Editorial: Walmart vs. Amazon

On Tuesday, Walmart’s value, as reflected in its stock price, dropped by more than 10 percent. That’s nearly $31 billion. It had a bad quarter and in no small part suffered as a result of complications with its online inventory restocking system—it ran out of some items in demand and so couldn’t sell what it didn’t have. But there’s another part to Walmart’s apparent decline. Based on its failure to deliver stronger online sales, speculators rightly question if, in the long run, it can match Amazon.

It’s worth reflecting on how Walmart and Amazon came to compete, and where they were just a decade ago. Walmart stood accused of destroying local markets by buying up entire supply chains and driving smaller firms out of business. In reality, Walmart has had good as well as bad effects. The big-box chain may have wiped out some mom-and-pop franchises, but it has made affordable products available to rural residents who wouldn’t otherwise have access to them, and it has kept prices low for everyone—and not just at Walmart.

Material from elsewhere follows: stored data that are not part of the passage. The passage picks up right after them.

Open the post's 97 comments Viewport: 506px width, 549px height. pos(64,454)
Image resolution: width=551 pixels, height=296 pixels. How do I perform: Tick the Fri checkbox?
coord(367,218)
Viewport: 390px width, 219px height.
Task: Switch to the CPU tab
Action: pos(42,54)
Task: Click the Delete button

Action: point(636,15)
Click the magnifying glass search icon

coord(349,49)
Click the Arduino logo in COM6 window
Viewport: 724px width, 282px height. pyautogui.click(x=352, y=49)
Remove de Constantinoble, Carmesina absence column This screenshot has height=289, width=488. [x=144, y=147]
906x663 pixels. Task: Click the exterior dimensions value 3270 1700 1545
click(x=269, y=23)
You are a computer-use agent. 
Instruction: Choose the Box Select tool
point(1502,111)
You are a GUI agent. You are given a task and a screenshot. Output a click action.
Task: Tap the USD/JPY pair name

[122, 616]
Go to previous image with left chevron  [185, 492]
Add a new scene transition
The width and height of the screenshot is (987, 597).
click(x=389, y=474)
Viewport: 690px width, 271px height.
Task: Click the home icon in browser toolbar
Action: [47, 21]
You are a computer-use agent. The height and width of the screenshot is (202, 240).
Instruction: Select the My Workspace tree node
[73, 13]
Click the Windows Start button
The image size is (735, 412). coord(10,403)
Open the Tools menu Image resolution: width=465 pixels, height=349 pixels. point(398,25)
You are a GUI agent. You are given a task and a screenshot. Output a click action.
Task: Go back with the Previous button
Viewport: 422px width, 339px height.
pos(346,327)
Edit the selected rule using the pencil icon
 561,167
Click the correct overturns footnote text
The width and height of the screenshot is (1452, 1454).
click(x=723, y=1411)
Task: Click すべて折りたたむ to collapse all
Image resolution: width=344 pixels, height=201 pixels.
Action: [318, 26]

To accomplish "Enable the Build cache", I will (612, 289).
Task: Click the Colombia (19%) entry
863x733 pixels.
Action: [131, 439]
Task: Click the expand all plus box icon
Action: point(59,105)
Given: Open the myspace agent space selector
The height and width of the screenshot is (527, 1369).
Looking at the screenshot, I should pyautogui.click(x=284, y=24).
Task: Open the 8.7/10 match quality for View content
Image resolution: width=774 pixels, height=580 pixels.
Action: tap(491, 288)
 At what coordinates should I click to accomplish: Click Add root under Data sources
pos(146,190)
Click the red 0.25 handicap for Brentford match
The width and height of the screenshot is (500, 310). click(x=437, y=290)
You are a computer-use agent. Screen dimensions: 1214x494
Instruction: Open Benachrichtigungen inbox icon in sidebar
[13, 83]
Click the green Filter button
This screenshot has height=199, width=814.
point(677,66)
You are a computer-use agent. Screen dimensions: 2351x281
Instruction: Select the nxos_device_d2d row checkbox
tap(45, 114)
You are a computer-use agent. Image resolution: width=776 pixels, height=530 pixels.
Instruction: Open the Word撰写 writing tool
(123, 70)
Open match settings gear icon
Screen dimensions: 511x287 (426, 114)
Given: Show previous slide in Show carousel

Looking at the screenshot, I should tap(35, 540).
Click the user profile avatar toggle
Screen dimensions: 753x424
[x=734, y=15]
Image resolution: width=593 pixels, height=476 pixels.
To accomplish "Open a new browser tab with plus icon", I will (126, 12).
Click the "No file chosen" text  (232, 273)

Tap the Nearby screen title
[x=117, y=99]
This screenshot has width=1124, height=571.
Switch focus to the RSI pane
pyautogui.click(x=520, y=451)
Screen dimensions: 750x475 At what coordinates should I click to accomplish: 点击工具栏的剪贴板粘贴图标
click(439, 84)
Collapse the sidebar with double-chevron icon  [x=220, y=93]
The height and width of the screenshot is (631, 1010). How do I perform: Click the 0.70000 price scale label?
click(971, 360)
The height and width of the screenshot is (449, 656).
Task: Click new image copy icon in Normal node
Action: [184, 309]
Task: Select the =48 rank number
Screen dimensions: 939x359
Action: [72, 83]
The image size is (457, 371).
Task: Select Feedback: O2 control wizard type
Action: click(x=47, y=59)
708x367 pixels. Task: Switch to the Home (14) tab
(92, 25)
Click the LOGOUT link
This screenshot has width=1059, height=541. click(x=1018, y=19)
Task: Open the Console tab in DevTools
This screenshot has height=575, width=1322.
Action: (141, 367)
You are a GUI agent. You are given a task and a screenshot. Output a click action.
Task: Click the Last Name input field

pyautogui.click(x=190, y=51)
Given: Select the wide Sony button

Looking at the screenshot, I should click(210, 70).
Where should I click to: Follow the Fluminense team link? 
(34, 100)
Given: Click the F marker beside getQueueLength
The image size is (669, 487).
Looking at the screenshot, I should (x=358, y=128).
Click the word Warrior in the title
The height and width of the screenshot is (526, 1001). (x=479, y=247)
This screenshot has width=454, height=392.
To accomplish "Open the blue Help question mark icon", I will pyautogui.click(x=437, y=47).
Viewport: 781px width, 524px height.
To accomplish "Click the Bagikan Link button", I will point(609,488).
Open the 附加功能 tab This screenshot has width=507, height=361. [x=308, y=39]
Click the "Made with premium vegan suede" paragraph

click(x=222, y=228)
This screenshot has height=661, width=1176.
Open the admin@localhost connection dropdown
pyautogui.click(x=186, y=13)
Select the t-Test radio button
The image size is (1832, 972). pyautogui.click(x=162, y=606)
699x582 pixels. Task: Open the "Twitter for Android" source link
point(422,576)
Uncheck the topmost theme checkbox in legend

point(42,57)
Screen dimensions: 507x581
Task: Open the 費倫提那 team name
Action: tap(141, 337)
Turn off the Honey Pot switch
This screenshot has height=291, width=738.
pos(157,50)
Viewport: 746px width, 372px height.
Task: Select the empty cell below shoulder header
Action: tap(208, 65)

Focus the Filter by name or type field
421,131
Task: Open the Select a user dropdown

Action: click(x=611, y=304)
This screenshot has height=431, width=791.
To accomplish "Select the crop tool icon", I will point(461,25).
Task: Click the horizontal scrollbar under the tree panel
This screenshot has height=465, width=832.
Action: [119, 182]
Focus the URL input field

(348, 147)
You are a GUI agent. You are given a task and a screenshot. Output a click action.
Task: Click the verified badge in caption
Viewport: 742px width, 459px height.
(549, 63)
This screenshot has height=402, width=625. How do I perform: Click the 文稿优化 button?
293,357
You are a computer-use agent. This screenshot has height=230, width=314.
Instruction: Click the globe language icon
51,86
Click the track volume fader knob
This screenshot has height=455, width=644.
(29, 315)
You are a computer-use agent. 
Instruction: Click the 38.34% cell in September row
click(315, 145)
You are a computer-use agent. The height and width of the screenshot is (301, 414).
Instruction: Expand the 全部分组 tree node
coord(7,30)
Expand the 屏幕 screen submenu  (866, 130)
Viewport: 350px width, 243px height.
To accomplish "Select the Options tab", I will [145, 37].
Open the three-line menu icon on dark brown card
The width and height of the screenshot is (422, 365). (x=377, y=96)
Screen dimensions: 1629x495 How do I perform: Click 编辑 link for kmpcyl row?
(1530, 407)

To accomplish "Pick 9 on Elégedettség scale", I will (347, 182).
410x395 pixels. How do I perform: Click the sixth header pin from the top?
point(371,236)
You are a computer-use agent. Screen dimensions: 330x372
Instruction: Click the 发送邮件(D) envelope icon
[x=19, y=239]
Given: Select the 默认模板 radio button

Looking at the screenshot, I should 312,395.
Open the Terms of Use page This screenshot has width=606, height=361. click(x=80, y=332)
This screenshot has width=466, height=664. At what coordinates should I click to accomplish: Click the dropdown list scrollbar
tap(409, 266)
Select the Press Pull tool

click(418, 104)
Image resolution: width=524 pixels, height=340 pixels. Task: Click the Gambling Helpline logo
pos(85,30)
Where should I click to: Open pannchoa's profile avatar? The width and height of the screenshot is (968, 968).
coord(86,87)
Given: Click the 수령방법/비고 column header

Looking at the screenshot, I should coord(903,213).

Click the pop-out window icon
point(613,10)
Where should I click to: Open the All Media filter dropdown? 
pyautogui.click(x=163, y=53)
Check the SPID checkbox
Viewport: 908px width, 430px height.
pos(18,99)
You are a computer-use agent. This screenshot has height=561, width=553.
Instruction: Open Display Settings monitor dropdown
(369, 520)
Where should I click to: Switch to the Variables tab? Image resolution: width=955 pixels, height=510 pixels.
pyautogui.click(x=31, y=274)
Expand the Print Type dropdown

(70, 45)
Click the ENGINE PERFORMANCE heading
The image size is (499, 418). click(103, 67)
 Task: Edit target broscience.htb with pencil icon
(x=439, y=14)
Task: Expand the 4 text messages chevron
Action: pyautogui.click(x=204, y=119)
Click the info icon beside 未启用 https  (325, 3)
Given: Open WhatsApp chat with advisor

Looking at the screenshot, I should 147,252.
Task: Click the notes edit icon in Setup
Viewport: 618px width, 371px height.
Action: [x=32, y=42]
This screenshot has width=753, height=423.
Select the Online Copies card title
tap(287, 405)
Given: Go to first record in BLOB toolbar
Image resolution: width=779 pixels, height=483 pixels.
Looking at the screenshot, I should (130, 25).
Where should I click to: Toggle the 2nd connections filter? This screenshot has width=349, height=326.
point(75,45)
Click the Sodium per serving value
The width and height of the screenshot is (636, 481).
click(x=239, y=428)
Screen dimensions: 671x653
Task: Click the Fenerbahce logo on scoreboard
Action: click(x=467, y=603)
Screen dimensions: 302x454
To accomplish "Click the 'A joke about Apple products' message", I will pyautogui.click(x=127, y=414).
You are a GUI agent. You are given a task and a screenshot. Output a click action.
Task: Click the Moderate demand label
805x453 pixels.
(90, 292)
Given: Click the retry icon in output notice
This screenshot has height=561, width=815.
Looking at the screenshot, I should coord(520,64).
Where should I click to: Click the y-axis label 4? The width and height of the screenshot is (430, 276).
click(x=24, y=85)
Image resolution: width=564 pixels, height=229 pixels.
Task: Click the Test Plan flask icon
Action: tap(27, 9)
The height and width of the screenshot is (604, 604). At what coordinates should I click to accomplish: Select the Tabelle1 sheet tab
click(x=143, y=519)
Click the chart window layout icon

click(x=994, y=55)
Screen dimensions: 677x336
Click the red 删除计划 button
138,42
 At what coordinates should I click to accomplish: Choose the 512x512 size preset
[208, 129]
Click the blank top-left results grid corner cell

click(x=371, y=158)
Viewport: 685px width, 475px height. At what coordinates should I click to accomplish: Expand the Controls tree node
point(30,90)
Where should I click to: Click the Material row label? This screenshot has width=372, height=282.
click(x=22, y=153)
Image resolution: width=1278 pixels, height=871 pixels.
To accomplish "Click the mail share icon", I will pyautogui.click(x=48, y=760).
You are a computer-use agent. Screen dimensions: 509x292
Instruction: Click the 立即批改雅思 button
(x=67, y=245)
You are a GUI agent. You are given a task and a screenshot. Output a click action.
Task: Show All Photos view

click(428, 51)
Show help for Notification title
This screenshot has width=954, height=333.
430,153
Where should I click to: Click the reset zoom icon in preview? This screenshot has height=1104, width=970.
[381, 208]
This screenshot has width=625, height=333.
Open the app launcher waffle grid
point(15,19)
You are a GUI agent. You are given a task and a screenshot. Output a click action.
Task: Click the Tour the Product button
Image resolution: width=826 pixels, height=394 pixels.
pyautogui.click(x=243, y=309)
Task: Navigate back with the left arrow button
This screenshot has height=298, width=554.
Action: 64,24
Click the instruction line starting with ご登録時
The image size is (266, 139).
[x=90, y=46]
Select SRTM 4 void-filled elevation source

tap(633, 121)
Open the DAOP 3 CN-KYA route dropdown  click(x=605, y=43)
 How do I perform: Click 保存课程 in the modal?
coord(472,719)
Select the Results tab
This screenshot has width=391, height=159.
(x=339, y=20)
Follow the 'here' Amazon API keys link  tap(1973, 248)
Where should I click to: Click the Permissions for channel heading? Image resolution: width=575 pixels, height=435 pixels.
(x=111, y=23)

The chain’s lower prices, however obtained, attracted lower-income shoppers and enabled them to make improvements to their homes and lives they couldn’t otherwise make. It was quite a job creator, too: By the middle of the last decade, Walmart had became the largest private employer in the United States, now with more than 2.3 million employees. The concern that the Arkansas-based retail giant would demolish all local economies and drive out all other businesses haven’t quite panned out. Some smaller competitors are still finding ways to stay viable, even as Walmart has had to pivot to stay competitive.

Walmart’s model is changing, because it has to. Sensing a shift in customer demand from brick and mortar, which had traditionally been its model, to more of an online marketplace, the retailer purchased JET.com for $3 billion, with stock incentives. But so far the move has failed to bear fruit.

In the past year, by contrast, Amazon’s stock value has risen at three times the pace of Walmart’s and its market capitalization has become more than two and a half times Walmart’s. While Walmart is failing to master online retail, Amazon is buying supermarket chains.

For more than two decades, Walmart has been the object of fear and loathing on the part of left-leaning economists. Indie documentaries like Wal-Mart: The High Cost of Low Price paint a dire picture of the company’s aims and the social effects of its success. We recall, too, the more fanciful fears expressed in movies like Demolition Man, in which one restaurant chain has beat out all its competitors in the “chain wars” and the only place you can eat is Taco Bell. But for all the faults of America’s system of state-managed capitalism—in which mega-corporations use and abuse the power of government to stay on top and in which government officials are happy to play along—we still have an economy that’s sufficiently free to keep one mega-giant from dominating the market for very long.

It’s too early to say, but the multi-billion-dollar retail company we were once told would take over the world doesn’t appear to be succeeding.